TASK DETAILS:
Can you transcribe every record below exactly as it appears?

= = = = =

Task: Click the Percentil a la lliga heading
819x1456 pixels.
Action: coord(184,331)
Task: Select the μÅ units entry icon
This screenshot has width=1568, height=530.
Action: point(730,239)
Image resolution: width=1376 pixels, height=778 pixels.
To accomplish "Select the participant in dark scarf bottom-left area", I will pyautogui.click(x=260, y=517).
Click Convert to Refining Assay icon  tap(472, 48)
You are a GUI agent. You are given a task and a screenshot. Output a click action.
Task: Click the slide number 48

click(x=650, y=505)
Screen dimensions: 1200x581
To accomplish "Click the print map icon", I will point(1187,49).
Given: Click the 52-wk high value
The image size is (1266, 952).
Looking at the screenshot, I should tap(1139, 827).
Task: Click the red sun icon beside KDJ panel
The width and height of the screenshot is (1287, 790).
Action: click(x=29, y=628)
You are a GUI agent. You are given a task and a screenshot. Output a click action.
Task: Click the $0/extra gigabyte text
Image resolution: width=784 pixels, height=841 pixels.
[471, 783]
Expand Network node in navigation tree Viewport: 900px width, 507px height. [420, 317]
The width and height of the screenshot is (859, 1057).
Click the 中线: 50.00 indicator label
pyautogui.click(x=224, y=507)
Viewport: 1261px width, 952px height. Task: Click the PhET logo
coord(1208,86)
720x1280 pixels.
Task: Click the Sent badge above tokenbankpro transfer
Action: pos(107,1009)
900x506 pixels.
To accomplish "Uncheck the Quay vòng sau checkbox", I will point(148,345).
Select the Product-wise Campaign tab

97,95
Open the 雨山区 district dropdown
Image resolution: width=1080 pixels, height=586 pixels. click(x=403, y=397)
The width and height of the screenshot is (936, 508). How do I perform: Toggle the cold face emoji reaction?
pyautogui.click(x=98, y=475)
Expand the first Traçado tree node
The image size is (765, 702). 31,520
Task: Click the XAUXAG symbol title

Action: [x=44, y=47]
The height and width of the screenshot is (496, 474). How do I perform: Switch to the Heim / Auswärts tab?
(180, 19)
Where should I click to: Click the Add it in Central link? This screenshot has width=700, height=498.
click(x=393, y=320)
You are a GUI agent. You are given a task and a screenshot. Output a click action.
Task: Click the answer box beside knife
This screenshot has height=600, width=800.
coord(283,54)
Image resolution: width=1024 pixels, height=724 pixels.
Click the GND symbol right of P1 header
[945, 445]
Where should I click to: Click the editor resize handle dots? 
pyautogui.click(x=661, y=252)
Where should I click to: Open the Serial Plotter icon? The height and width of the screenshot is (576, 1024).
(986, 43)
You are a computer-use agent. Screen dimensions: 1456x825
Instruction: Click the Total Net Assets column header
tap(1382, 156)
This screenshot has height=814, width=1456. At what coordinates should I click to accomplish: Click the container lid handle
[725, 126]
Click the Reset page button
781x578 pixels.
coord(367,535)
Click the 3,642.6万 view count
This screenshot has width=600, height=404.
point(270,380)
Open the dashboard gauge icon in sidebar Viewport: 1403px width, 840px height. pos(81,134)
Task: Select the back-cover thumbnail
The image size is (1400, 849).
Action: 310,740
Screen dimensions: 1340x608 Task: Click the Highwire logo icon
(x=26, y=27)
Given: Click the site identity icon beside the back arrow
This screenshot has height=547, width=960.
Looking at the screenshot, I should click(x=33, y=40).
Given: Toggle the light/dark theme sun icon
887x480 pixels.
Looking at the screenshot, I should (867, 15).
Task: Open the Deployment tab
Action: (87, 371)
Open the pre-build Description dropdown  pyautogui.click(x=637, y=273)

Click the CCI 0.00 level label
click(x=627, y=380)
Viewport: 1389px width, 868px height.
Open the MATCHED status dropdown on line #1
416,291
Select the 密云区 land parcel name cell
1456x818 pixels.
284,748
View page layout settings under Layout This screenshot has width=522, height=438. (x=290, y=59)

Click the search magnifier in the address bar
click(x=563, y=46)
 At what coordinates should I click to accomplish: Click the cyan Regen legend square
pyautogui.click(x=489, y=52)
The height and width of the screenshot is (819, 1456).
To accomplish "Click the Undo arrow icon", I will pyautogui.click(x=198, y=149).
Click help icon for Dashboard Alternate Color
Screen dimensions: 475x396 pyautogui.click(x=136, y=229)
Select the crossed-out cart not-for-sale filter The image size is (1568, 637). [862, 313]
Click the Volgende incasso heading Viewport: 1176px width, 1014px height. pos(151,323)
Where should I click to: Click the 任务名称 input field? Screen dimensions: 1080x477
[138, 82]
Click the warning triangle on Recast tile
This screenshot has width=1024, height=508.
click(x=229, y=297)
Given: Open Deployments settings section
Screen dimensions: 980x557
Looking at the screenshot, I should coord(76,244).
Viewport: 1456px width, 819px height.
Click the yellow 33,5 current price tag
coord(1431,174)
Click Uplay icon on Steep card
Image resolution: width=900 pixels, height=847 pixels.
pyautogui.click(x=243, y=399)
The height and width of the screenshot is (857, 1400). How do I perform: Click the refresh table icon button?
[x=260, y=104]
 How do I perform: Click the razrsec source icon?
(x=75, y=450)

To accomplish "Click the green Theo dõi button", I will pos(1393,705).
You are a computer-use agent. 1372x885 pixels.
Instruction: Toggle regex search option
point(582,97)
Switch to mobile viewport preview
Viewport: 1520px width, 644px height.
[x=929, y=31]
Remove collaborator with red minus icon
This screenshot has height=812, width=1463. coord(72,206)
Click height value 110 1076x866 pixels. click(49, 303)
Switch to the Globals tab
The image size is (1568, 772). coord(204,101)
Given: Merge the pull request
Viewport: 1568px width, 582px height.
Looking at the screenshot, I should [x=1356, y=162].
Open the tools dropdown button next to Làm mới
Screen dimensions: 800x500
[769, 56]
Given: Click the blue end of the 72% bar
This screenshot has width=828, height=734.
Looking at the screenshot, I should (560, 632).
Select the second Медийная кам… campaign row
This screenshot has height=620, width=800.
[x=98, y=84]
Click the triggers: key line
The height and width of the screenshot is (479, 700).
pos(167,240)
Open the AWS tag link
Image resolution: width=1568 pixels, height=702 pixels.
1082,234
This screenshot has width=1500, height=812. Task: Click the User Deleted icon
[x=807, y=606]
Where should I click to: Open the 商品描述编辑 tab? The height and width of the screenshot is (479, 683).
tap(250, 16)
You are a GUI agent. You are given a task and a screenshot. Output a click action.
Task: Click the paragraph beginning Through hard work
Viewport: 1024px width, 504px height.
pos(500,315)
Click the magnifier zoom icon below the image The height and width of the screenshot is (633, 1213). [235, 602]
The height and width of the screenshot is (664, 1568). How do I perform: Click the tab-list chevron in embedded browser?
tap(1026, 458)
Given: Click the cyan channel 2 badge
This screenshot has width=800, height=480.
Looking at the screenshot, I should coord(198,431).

= = = = =

REPLY:
Task: Click the Percentil a la lliga heading
819x1456 pixels.
Action: coord(184,331)
Task: Select the μÅ units entry icon
This screenshot has width=1568, height=530.
Action: point(730,239)
Image resolution: width=1376 pixels, height=778 pixels.
To accomplish "Select the participant in dark scarf bottom-left area", I will pyautogui.click(x=260, y=517).
Click Convert to Refining Assay icon  tap(472, 48)
You are a GUI agent. You are given a task and a screenshot. Output a click action.
Task: Click the slide number 48

click(x=650, y=505)
Screen dimensions: 1200x581
To accomplish "Click the print map icon", I will point(1187,49).
Given: Click the 52-wk high value
The image size is (1266, 952).
Looking at the screenshot, I should tap(1139, 827).
Task: Click the red sun icon beside KDJ panel
The width and height of the screenshot is (1287, 790).
Action: click(x=29, y=628)
You are a GUI agent. You are given a task and a screenshot. Output a click action.
Task: Click the $0/extra gigabyte text
Image resolution: width=784 pixels, height=841 pixels.
[471, 783]
Expand Network node in navigation tree Viewport: 900px width, 507px height. [420, 317]
The width and height of the screenshot is (859, 1057).
Click the 中线: 50.00 indicator label
pyautogui.click(x=224, y=507)
Viewport: 1261px width, 952px height. Task: Click the PhET logo
coord(1208,86)
720x1280 pixels.
Task: Click the Sent badge above tokenbankpro transfer
Action: pos(107,1009)
900x506 pixels.
To accomplish "Uncheck the Quay vòng sau checkbox", I will point(148,345).
Select the Product-wise Campaign tab

97,95
Open the 雨山区 district dropdown
Image resolution: width=1080 pixels, height=586 pixels. click(x=403, y=397)
The width and height of the screenshot is (936, 508). How do I perform: Toggle the cold face emoji reaction?
pyautogui.click(x=98, y=475)
Expand the first Traçado tree node
The image size is (765, 702). 31,520
Task: Click the XAUXAG symbol title

Action: [x=44, y=47]
The height and width of the screenshot is (496, 474). How do I perform: Switch to the Heim / Auswärts tab?
(180, 19)
Where should I click to: Click the Add it in Central link? This screenshot has width=700, height=498.
click(x=393, y=320)
You are a GUI agent. You are given a task and a screenshot. Output a click action.
Task: Click the answer box beside knife
This screenshot has height=600, width=800.
coord(283,54)
Image resolution: width=1024 pixels, height=724 pixels.
Click the GND symbol right of P1 header
[945, 445]
Where should I click to: Click the editor resize handle dots? 
pyautogui.click(x=661, y=252)
Where should I click to: Open the Serial Plotter icon? The height and width of the screenshot is (576, 1024).
(986, 43)
You are a computer-use agent. Screen dimensions: 1456x825
Instruction: Click the Total Net Assets column header
tap(1382, 156)
This screenshot has height=814, width=1456. At what coordinates should I click to accomplish: Click the container lid handle
[725, 126]
Click the Reset page button
781x578 pixels.
coord(367,535)
Click the 3,642.6万 view count
This screenshot has width=600, height=404.
point(270,380)
Open the dashboard gauge icon in sidebar Viewport: 1403px width, 840px height. pos(81,134)
Task: Select the back-cover thumbnail
The image size is (1400, 849).
Action: 310,740
Screen dimensions: 1340x608 Task: Click the Highwire logo icon
(x=26, y=27)
Given: Click the site identity icon beside the back arrow
This screenshot has height=547, width=960.
Looking at the screenshot, I should click(x=33, y=40).
Given: Toggle the light/dark theme sun icon
887x480 pixels.
Looking at the screenshot, I should (867, 15).
Task: Open the Deployment tab
Action: (87, 371)
Open the pre-build Description dropdown  pyautogui.click(x=637, y=273)

Click the CCI 0.00 level label
click(x=627, y=380)
Viewport: 1389px width, 868px height.
Open the MATCHED status dropdown on line #1
416,291
Select the 密云区 land parcel name cell
1456x818 pixels.
284,748
View page layout settings under Layout This screenshot has width=522, height=438. (x=290, y=59)

Click the search magnifier in the address bar
click(x=563, y=46)
 At what coordinates should I click to accomplish: Click the cyan Regen legend square
pyautogui.click(x=489, y=52)
The height and width of the screenshot is (819, 1456).
To accomplish "Click the Undo arrow icon", I will pyautogui.click(x=198, y=149).
Click help icon for Dashboard Alternate Color
Screen dimensions: 475x396 pyautogui.click(x=136, y=229)
Select the crossed-out cart not-for-sale filter The image size is (1568, 637). [862, 313]
Click the Volgende incasso heading Viewport: 1176px width, 1014px height. pos(151,323)
Where should I click to: Click the 任务名称 input field? Screen dimensions: 1080x477
[138, 82]
Click the warning triangle on Recast tile
This screenshot has width=1024, height=508.
click(x=229, y=297)
Given: Open Deployments settings section
Screen dimensions: 980x557
Looking at the screenshot, I should coord(76,244).
Viewport: 1456px width, 819px height.
Click the yellow 33,5 current price tag
coord(1431,174)
Click Uplay icon on Steep card
Image resolution: width=900 pixels, height=847 pixels.
pyautogui.click(x=243, y=399)
The height and width of the screenshot is (857, 1400). How do I perform: Click the refresh table icon button?
[x=260, y=104]
 How do I perform: Click the razrsec source icon?
(x=75, y=450)

To accomplish "Click the green Theo dõi button", I will pos(1393,705).
You are a computer-use agent. 1372x885 pixels.
Instruction: Toggle regex search option
point(582,97)
Switch to mobile viewport preview
Viewport: 1520px width, 644px height.
[x=929, y=31]
Remove collaborator with red minus icon
This screenshot has height=812, width=1463. coord(72,206)
Click height value 110 1076x866 pixels. click(49, 303)
Switch to the Globals tab
The image size is (1568, 772). coord(204,101)
Given: Merge the pull request
Viewport: 1568px width, 582px height.
Looking at the screenshot, I should [x=1356, y=162].
Open the tools dropdown button next to Làm mới
Screen dimensions: 800x500
[769, 56]
Given: Click the blue end of the 72% bar
This screenshot has width=828, height=734.
Looking at the screenshot, I should (560, 632).
Select the second Медийная кам… campaign row
This screenshot has height=620, width=800.
[x=98, y=84]
Click the triggers: key line
The height and width of the screenshot is (479, 700).
pos(167,240)
Open the AWS tag link
Image resolution: width=1568 pixels, height=702 pixels.
1082,234
This screenshot has width=1500, height=812. Task: Click the User Deleted icon
[x=807, y=606]
Where should I click to: Open the 商品描述编辑 tab? The height and width of the screenshot is (479, 683).
tap(250, 16)
You are a GUI agent. You are given a task and a screenshot. Output a click action.
Task: Click the paragraph beginning Through hard work
Viewport: 1024px width, 504px height.
pos(500,315)
Click the magnifier zoom icon below the image The height and width of the screenshot is (633, 1213). [235, 602]
The height and width of the screenshot is (664, 1568). How do I perform: Click the tab-list chevron in embedded browser?
tap(1026, 458)
Given: Click the cyan channel 2 badge
This screenshot has width=800, height=480.
Looking at the screenshot, I should coord(198,431).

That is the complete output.